CNS response to a thermal stressor in human volunteers and rats may predict the clinical utility of analgesics

fMRI was used to test the hypothesis that global brain activation following a stressor (a thermal stimulus) that activates multiple brain circuits in healthy subjects can predict which drugs have higher potential for clinical utility for neuropathic pain. The rationale is that a drug will modulate multiple neural circuits that are activated by the system-specific stressor (e.g., pain). In neuropathic pain, some brain circuits have altered function, but most brain systems are '' normal.'' Thus, the manner in which a drug effect on neural circuits is modulated by the stressor may provide insight into the clinical utility based on the readout of brain activation in response to the stimulus.
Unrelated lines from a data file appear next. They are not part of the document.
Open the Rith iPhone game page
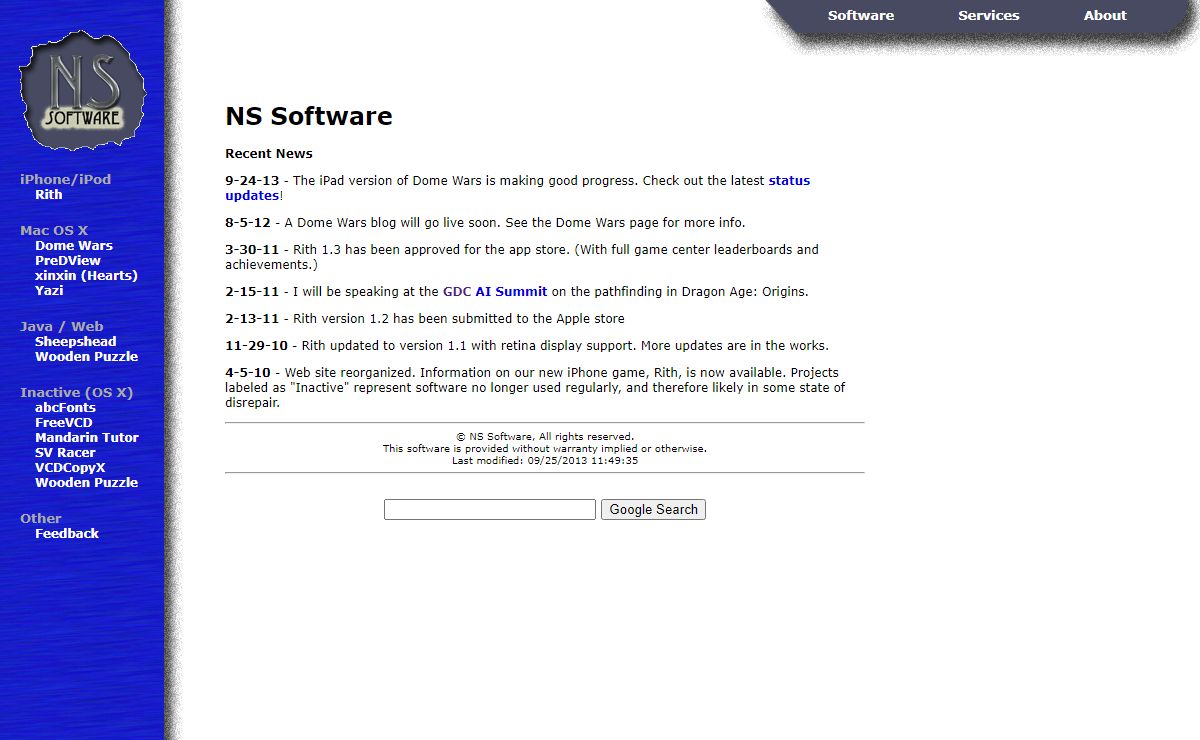1200x740 pixels. tap(48, 195)
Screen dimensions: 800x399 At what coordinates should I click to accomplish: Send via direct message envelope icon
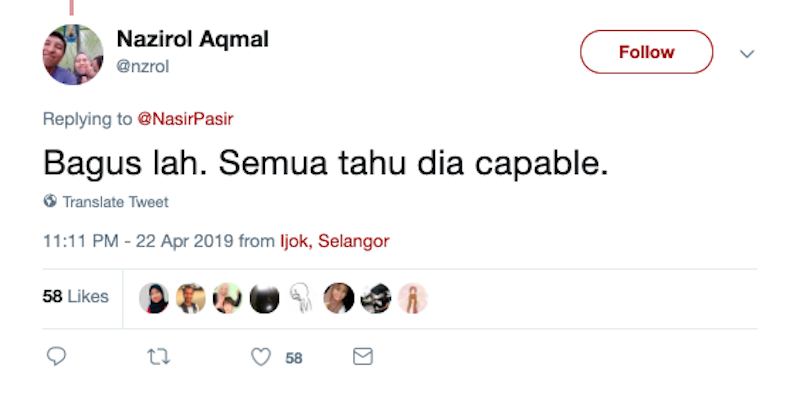(x=363, y=357)
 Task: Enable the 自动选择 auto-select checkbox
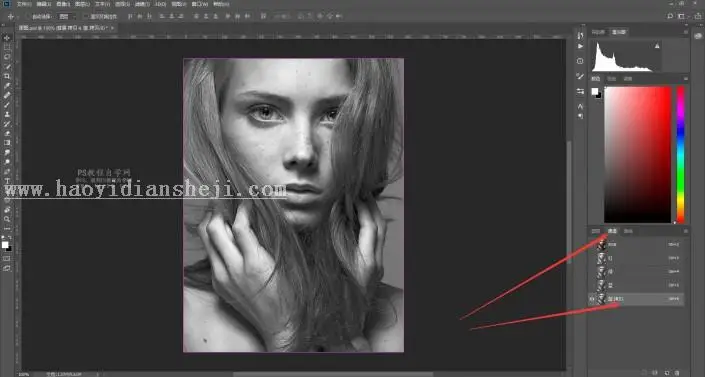(x=28, y=16)
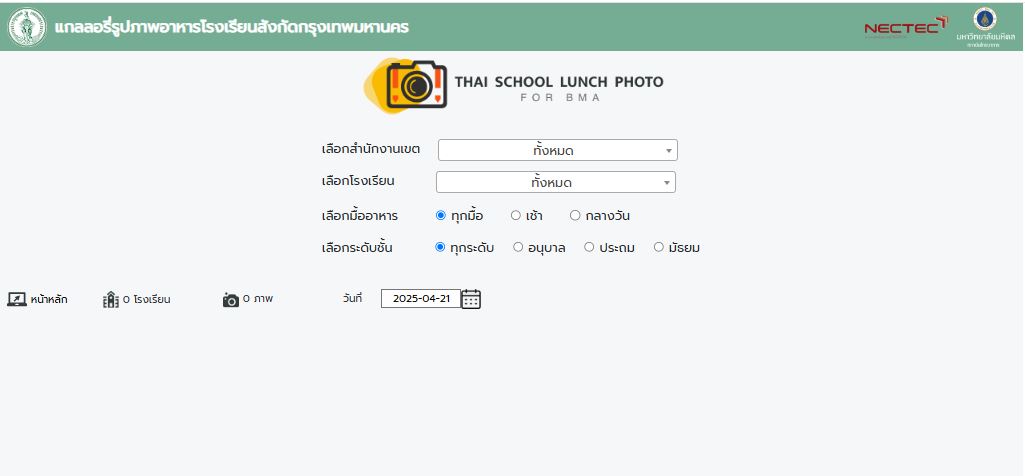Open the เลือกสำนักงานเขต district dropdown

pos(558,150)

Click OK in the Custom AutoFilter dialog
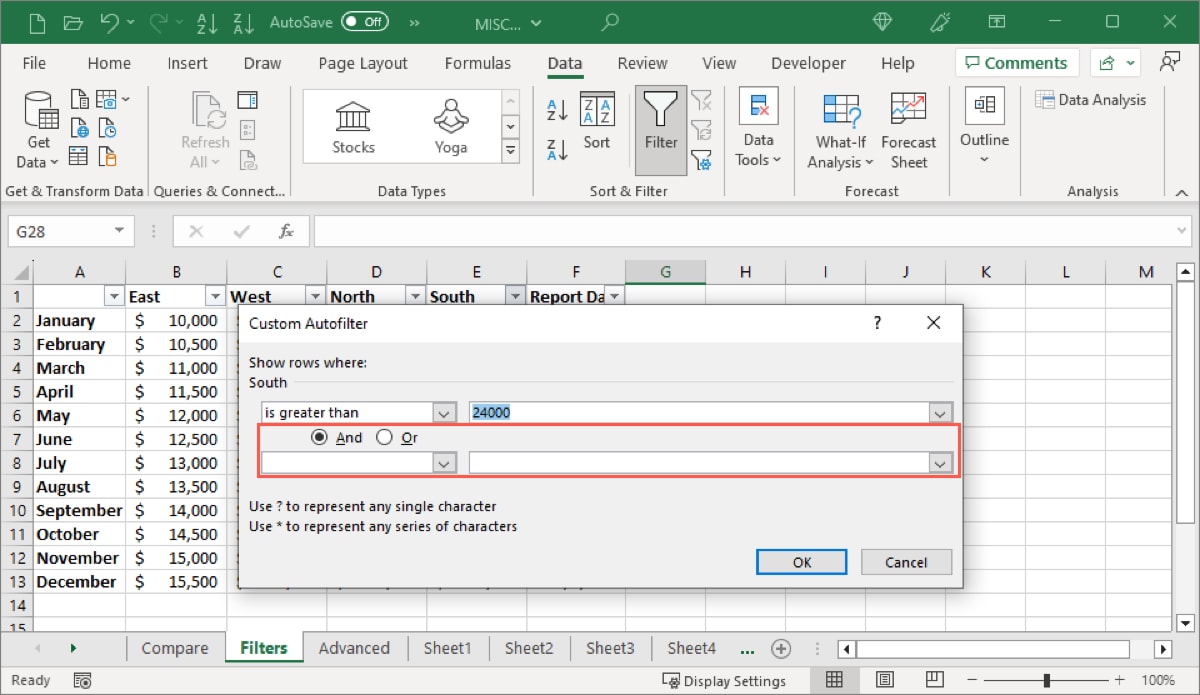coord(801,561)
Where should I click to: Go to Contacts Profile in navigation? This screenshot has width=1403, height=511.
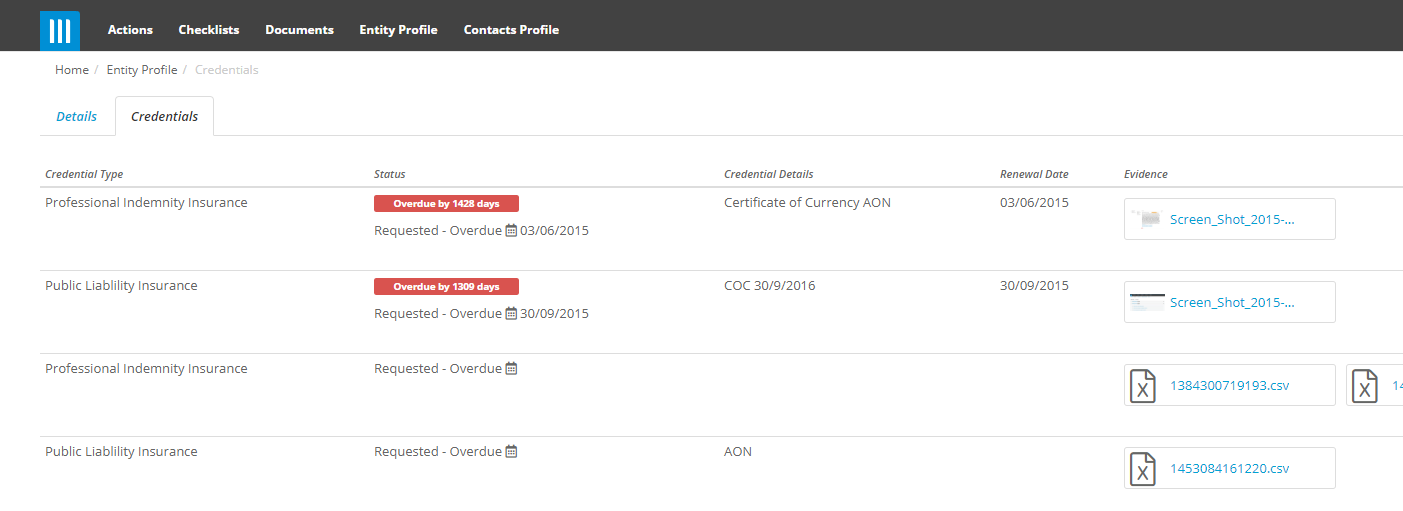click(511, 30)
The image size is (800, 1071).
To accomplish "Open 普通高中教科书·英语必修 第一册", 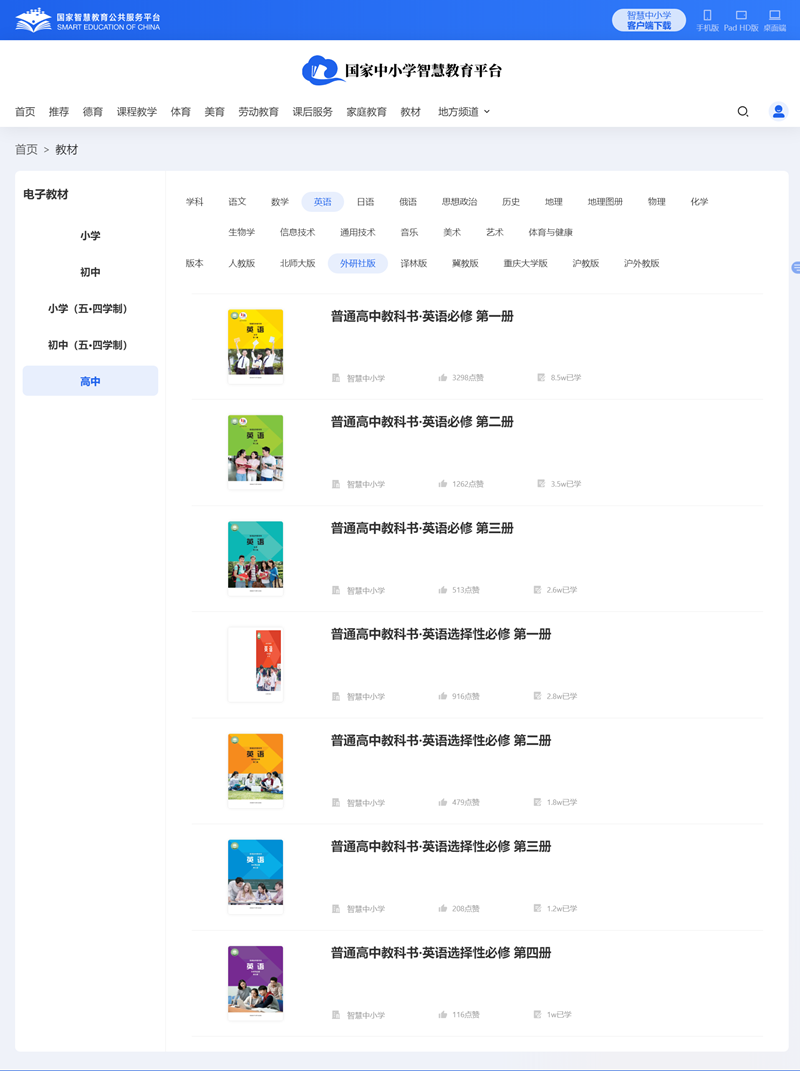I will click(420, 316).
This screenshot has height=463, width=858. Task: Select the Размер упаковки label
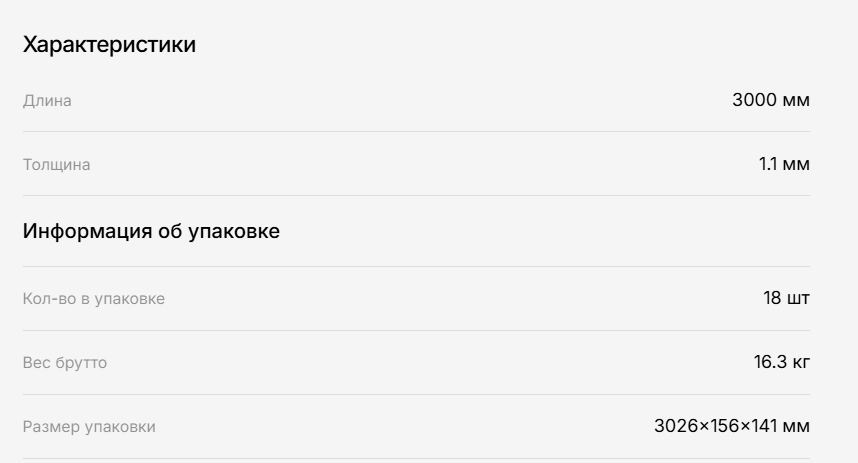[x=89, y=427]
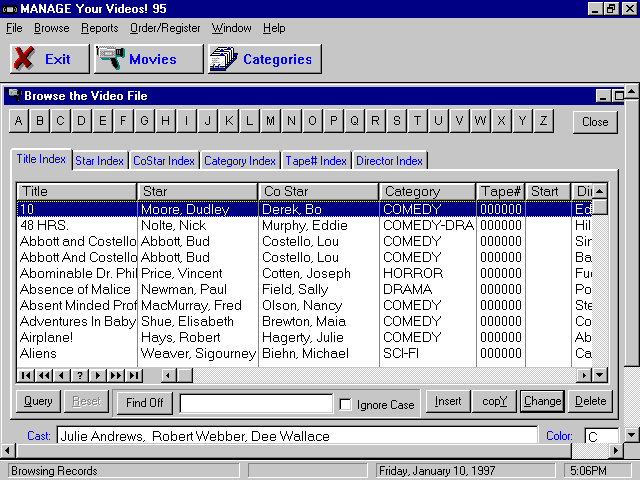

Six drugs with known clinical efficacy (or lack thereof) in treating neuropathic pain were selected and the CNS response to each drug in the presence or absence of a pain stimulus was examined. The present results suggest that it is possible to identify potentially effective drugs based on patterns of brain activation in healthy human subjects and indicate that CNS activity is a more sensitive measure of drug action than standard psychophysical measures of pain intensity. This approach was repeated in rats and showed that a similar WRI paradigm segregates these drugs in a similar manner suggesting a potential '' translational tool '' in evaluating drug efficacy for neuropathic pain. The sensitivity of this paradigm using fMRI allows clinical screening in small groups of healthy subjects, suggesting it could become a useful tool for drug development as well as for elucidating the mechanisms of neuropathic disease and therapy.